Friday, August 23, 2013

Syria and the Secrets of Diplomacy

A wise man can learn more from a foolish question than a fool can learn from a wise answer - Bruce Lee

Over a year ago, I wrote about the toothlessness of the United Nations and many of its members as the travesty in Syria continued to unfold at that time.  My original musing is here - Syria and the Elephant in the Room.

In that musing, I compared the UN to Facebook:

The UN and Facebook – Similar Models

This is why the UN reminds me of how more than 90% of people use Facebook.

There’s a lot of talk and idea exchange.

Heated words or words of praise flow freely between “friends”.

But in the end, little of any real value is accomplished.

In August of 2012, the UN was expressing concern that "”Syria was being ripped apart” as described here.

President Obama has warned Syria repeatedly as described in this Slate article.

And now the President is indicating that the situation in Syria is upgraded to a “grave concern”.

So now that we are in a situation where there are more than 1 million Syrian children refugees and over 100,000 civil war deaths (according to the UN), does the situation assessment “grave concern” mean that we will see action soon or does it mean that we still need to progress through the conditions of:

- very grave concern

- extremely troublesome but inconvenient right now

- tremendously worrisome situation

- appalling tragedy

- super duper disgusting tragedy

- outrageous crimes against humanity

Or will our outrage get redirected when something more convenient, useful or valuable pops up in the meantime?

It’s difficult to say, especially when it is difficult to see what motivates our diplomats.  During an emergency session of the UN Security Council this week, US Ambassador to the UN Samantha Power didn’t even bother attending because she had a personal trip to make.  The funny thing was that she was one of the people who was insisting that the UN take stronger action regarding Syria.

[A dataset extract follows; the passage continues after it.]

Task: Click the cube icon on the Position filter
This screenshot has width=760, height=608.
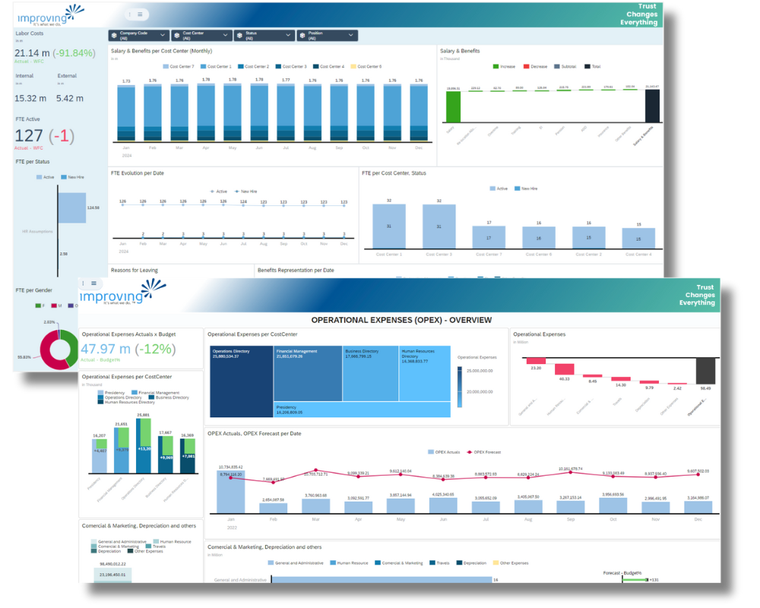Action: [301, 35]
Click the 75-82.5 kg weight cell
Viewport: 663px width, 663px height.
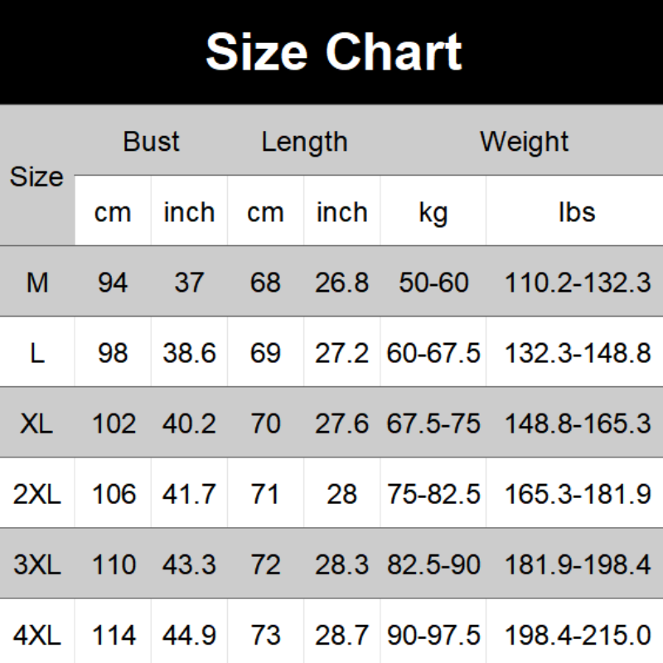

When we steamrolled over Iraq, one of the reasons we gave (besides the weapons of mass destruction debacle) was that we were allegedly freeing the citizens from a tyrannical dictator.

While we have such a situation in Syria, the world continues to do nothing but express “grave concern” as the years go by.

Which means to me that either we are not asking the right questions or no one is smart enough, inspired enough or has motivation enough to be bothered answering them.

Yes, I understand the complexities of competing international objectives, with the Russians selling weapons to the Syrians and all of that stuff.

I get it.

But as usual, it boils down to the alchemic science of diplomacy.

Ahhhh the art of diplomacy.

It is always serving a master and moving towards an end goal.

It’s too bad that the nature of the master and the end goals are not apparent to or seemingly in the interests of the planet whom the diplomats claim to be serving.

In service and servanthood,

Harry

Addendum

Do you want to know why nothing is happening in regards to Syria?  I believe the answer becomes clear when one considers what I described when I wrote Solving Puzzles–Follow the Breadcrumbs and Asking Questions That Get Answered.

Addendum – August 27, 2013

I’m not certain that the current US strategy, a military strike against Syria by Thursday, is the right one.  This is especially true given that at the time of this post, it had not been confirmed that gas had even been used and if it has been used, which side used it.

Whenever strategic action is taken, there always has to be a “and now what?” which follows each step – and the answer should be known before the step is taken.

So if, despite Russian / Chinese protests, the US strikes Syria with cruise missiles, we still come to that very question, regardless of whether the Syrian regime is toppled or not.

The question of “and now what?” will still need to be answered.